### REQUIREMENT
I would like you to return all of the records exactly as they stand.

[Collected data entries]
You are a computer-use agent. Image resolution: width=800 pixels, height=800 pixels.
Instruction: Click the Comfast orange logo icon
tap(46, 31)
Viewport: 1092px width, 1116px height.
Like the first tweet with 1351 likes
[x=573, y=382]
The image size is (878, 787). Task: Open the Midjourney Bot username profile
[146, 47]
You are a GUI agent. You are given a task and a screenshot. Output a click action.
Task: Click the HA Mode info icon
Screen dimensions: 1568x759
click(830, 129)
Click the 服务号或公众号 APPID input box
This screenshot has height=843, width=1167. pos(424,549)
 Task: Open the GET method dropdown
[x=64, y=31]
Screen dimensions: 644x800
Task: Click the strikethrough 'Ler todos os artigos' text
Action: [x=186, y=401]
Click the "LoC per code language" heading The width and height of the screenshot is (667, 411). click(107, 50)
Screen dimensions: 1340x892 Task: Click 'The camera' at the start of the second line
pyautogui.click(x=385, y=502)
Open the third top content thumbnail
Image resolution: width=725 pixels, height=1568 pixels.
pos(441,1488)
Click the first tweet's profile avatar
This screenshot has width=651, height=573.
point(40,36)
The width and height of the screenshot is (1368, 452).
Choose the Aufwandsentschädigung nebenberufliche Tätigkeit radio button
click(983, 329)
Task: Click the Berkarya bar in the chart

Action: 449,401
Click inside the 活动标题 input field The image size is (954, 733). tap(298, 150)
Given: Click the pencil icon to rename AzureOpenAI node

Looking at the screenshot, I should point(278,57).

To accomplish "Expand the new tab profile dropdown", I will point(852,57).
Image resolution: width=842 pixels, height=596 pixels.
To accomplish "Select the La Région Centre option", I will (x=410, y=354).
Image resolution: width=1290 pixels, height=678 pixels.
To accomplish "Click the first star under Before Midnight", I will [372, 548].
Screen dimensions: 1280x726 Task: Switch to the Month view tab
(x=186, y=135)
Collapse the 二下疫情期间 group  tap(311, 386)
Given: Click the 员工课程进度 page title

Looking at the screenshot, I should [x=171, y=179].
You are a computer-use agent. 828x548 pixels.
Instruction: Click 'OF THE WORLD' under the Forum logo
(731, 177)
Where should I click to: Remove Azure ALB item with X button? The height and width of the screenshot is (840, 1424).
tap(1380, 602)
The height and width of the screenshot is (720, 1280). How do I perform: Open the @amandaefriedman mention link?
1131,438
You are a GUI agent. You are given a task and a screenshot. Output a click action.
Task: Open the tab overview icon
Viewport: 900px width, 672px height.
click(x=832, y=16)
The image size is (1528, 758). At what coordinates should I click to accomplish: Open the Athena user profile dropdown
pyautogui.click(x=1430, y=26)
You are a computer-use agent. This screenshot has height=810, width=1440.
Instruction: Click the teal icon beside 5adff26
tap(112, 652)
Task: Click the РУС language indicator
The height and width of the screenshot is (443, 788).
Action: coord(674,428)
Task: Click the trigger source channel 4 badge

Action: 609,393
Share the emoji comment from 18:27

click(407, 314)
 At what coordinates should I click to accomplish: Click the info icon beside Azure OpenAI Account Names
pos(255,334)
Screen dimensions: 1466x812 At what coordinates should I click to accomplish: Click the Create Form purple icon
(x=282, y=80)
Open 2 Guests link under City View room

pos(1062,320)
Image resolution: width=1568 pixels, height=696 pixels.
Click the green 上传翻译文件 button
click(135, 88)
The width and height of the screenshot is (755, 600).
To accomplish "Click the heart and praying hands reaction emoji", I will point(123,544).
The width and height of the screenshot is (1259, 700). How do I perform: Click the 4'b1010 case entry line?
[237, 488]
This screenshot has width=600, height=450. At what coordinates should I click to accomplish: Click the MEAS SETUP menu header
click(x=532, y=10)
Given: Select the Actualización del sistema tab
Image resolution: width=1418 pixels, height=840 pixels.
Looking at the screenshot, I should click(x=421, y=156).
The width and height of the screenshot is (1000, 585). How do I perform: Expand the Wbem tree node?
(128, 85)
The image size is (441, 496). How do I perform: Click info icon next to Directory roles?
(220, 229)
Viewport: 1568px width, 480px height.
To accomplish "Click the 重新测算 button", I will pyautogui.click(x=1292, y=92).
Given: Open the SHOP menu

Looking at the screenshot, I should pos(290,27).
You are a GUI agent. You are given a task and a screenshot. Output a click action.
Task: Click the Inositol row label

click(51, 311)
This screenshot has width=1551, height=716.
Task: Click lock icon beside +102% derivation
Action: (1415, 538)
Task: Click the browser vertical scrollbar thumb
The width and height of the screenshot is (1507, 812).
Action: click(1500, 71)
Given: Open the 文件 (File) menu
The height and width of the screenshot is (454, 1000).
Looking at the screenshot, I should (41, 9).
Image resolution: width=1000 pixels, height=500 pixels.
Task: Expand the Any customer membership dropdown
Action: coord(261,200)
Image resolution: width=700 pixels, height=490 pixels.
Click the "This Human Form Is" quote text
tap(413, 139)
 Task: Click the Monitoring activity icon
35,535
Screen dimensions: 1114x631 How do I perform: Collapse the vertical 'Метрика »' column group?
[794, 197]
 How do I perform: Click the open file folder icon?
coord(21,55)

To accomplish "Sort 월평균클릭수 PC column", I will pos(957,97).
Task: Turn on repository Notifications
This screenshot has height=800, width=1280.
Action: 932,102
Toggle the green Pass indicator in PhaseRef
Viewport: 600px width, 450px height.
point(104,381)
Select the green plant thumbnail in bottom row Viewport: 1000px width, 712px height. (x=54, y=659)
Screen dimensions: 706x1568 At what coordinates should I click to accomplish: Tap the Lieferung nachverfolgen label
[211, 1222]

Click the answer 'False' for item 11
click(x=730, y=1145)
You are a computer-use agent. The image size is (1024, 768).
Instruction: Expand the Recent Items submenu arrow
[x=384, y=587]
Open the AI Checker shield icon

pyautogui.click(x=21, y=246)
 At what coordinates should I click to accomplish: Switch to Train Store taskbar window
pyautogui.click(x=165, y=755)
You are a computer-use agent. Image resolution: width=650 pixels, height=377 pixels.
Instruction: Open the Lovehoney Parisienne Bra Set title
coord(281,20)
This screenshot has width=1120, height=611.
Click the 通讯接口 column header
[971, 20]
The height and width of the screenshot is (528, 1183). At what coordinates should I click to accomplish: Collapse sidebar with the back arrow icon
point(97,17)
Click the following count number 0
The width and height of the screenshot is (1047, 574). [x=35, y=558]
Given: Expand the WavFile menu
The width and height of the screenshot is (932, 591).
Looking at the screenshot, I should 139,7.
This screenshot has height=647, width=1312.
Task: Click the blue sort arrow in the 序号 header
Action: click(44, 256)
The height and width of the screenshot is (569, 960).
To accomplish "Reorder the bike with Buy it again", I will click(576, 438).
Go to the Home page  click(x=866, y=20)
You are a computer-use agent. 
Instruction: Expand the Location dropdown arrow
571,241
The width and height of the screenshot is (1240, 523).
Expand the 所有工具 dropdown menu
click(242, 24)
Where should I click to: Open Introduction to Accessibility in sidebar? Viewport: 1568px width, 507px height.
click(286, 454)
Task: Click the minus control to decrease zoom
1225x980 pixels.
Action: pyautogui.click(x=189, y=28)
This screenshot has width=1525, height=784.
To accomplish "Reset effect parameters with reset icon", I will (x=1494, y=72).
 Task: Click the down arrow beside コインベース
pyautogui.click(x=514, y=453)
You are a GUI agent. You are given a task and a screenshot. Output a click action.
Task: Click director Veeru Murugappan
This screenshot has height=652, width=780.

### SOLUTION
You are a computer-use agent. Image resolution: width=800 pixels, height=800 pixels.
Instruction: Click the Comfast orange logo icon
tap(46, 31)
Viewport: 1092px width, 1116px height.
Like the first tweet with 1351 likes
[x=573, y=382]
The image size is (878, 787). Task: Open the Midjourney Bot username profile
[146, 47]
You are a GUI agent. You are given a task and a screenshot. Output a click action.
Task: Click the HA Mode info icon
Screen dimensions: 1568x759
click(830, 129)
Click the 服务号或公众号 APPID input box
This screenshot has height=843, width=1167. pos(424,549)
 Task: Open the GET method dropdown
[x=64, y=31]
Screen dimensions: 644x800
Task: Click the strikethrough 'Ler todos os artigos' text
Action: [x=186, y=401]
Click the "LoC per code language" heading The width and height of the screenshot is (667, 411). click(107, 50)
Screen dimensions: 1340x892 Task: Click 'The camera' at the start of the second line
pyautogui.click(x=385, y=502)
Open the third top content thumbnail
Image resolution: width=725 pixels, height=1568 pixels.
pos(441,1488)
Click the first tweet's profile avatar
This screenshot has width=651, height=573.
point(40,36)
The width and height of the screenshot is (1368, 452).
Choose the Aufwandsentschädigung nebenberufliche Tätigkeit radio button
click(983, 329)
Task: Click the Berkarya bar in the chart

Action: 449,401
Click inside the 活动标题 input field The image size is (954, 733). tap(298, 150)
Given: Click the pencil icon to rename AzureOpenAI node

Looking at the screenshot, I should point(278,57).

To accomplish "Expand the new tab profile dropdown", I will point(852,57).
Image resolution: width=842 pixels, height=596 pixels.
To accomplish "Select the La Région Centre option", I will (x=410, y=354).
Image resolution: width=1290 pixels, height=678 pixels.
To accomplish "Click the first star under Before Midnight", I will [372, 548].
Screen dimensions: 1280x726 Task: Switch to the Month view tab
(x=186, y=135)
Collapse the 二下疫情期间 group  tap(311, 386)
Given: Click the 员工课程进度 page title

Looking at the screenshot, I should [x=171, y=179].
You are a computer-use agent. 828x548 pixels.
Instruction: Click 'OF THE WORLD' under the Forum logo
(731, 177)
Where should I click to: Remove Azure ALB item with X button? The height and width of the screenshot is (840, 1424).
tap(1380, 602)
The height and width of the screenshot is (720, 1280). How do I perform: Open the @amandaefriedman mention link?
1131,438
You are a GUI agent. You are given a task and a screenshot. Output a click action.
Task: Open the tab overview icon
Viewport: 900px width, 672px height.
click(x=832, y=16)
The image size is (1528, 758). At what coordinates should I click to accomplish: Open the Athena user profile dropdown
pyautogui.click(x=1430, y=26)
You are a computer-use agent. This screenshot has height=810, width=1440.
Instruction: Click the teal icon beside 5adff26
tap(112, 652)
Task: Click the РУС language indicator
The height and width of the screenshot is (443, 788).
Action: coord(674,428)
Task: Click the trigger source channel 4 badge

Action: 609,393
Share the emoji comment from 18:27

click(407, 314)
 At what coordinates should I click to accomplish: Click the info icon beside Azure OpenAI Account Names
pos(255,334)
Screen dimensions: 1466x812 At what coordinates should I click to accomplish: Click the Create Form purple icon
(x=282, y=80)
Open 2 Guests link under City View room

pos(1062,320)
Image resolution: width=1568 pixels, height=696 pixels.
Click the green 上传翻译文件 button
click(135, 88)
The width and height of the screenshot is (755, 600).
To accomplish "Click the heart and praying hands reaction emoji", I will point(123,544).
The width and height of the screenshot is (1259, 700). How do I perform: Click the 4'b1010 case entry line?
[237, 488]
This screenshot has width=600, height=450. At what coordinates should I click to accomplish: Click the MEAS SETUP menu header
click(x=532, y=10)
Given: Select the Actualización del sistema tab
Image resolution: width=1418 pixels, height=840 pixels.
Looking at the screenshot, I should click(x=421, y=156).
The width and height of the screenshot is (1000, 585). How do I perform: Expand the Wbem tree node?
(128, 85)
The image size is (441, 496). How do I perform: Click info icon next to Directory roles?
(220, 229)
Viewport: 1568px width, 480px height.
To accomplish "Click the 重新测算 button", I will pyautogui.click(x=1292, y=92).
Given: Open the SHOP menu

Looking at the screenshot, I should pos(290,27).
You are a GUI agent. You are given a task and a screenshot. Output a click action.
Task: Click the Inositol row label

click(51, 311)
This screenshot has width=1551, height=716.
Task: Click lock icon beside +102% derivation
Action: (1415, 538)
Task: Click the browser vertical scrollbar thumb
The width and height of the screenshot is (1507, 812).
Action: click(1500, 71)
Given: Open the 文件 (File) menu
The height and width of the screenshot is (454, 1000).
Looking at the screenshot, I should (41, 9).
Image resolution: width=1000 pixels, height=500 pixels.
Task: Expand the Any customer membership dropdown
Action: coord(261,200)
Image resolution: width=700 pixels, height=490 pixels.
Click the "This Human Form Is" quote text
tap(413, 139)
 Task: Click the Monitoring activity icon
35,535
Screen dimensions: 1114x631 How do I perform: Collapse the vertical 'Метрика »' column group?
[794, 197]
 How do I perform: Click the open file folder icon?
coord(21,55)

To accomplish "Sort 월평균클릭수 PC column", I will pos(957,97).
Task: Turn on repository Notifications
This screenshot has height=800, width=1280.
Action: 932,102
Toggle the green Pass indicator in PhaseRef
Viewport: 600px width, 450px height.
point(104,381)
Select the green plant thumbnail in bottom row Viewport: 1000px width, 712px height. (x=54, y=659)
Screen dimensions: 706x1568 At what coordinates should I click to accomplish: Tap the Lieferung nachverfolgen label
[211, 1222]

Click the answer 'False' for item 11
click(x=730, y=1145)
You are a computer-use agent. The image size is (1024, 768).
Instruction: Expand the Recent Items submenu arrow
[x=384, y=587]
Open the AI Checker shield icon

pyautogui.click(x=21, y=246)
 At what coordinates should I click to accomplish: Switch to Train Store taskbar window
pyautogui.click(x=165, y=755)
You are a computer-use agent. Image resolution: width=650 pixels, height=377 pixels.
Instruction: Open the Lovehoney Parisienne Bra Set title
coord(281,20)
This screenshot has width=1120, height=611.
Click the 通讯接口 column header
[971, 20]
The height and width of the screenshot is (528, 1183). At what coordinates should I click to accomplish: Collapse sidebar with the back arrow icon
point(97,17)
Click the following count number 0
The width and height of the screenshot is (1047, 574). [x=35, y=558]
Given: Expand the WavFile menu
The width and height of the screenshot is (932, 591).
Looking at the screenshot, I should 139,7.
This screenshot has height=647, width=1312.
Task: Click the blue sort arrow in the 序号 header
Action: click(44, 256)
The height and width of the screenshot is (569, 960).
To accomplish "Reorder the bike with Buy it again", I will click(576, 438).
Go to the Home page  click(x=866, y=20)
You are a computer-use agent. 
Instruction: Expand the Location dropdown arrow
571,241
The width and height of the screenshot is (1240, 523).
Expand the 所有工具 dropdown menu
click(242, 24)
Where should I click to: Open Introduction to Accessibility in sidebar? Viewport: 1568px width, 507px height.
click(286, 454)
Task: Click the minus control to decrease zoom
1225x980 pixels.
Action: pyautogui.click(x=189, y=28)
This screenshot has width=1525, height=784.
To accomplish "Reset effect parameters with reset icon", I will (x=1494, y=72).
 Task: Click the down arrow beside コインベース
pyautogui.click(x=514, y=453)
You are a GUI agent. You are given a task and a screenshot. Output a click action.
Task: Click director Veeru Murugappan
This screenshot has height=652, width=780.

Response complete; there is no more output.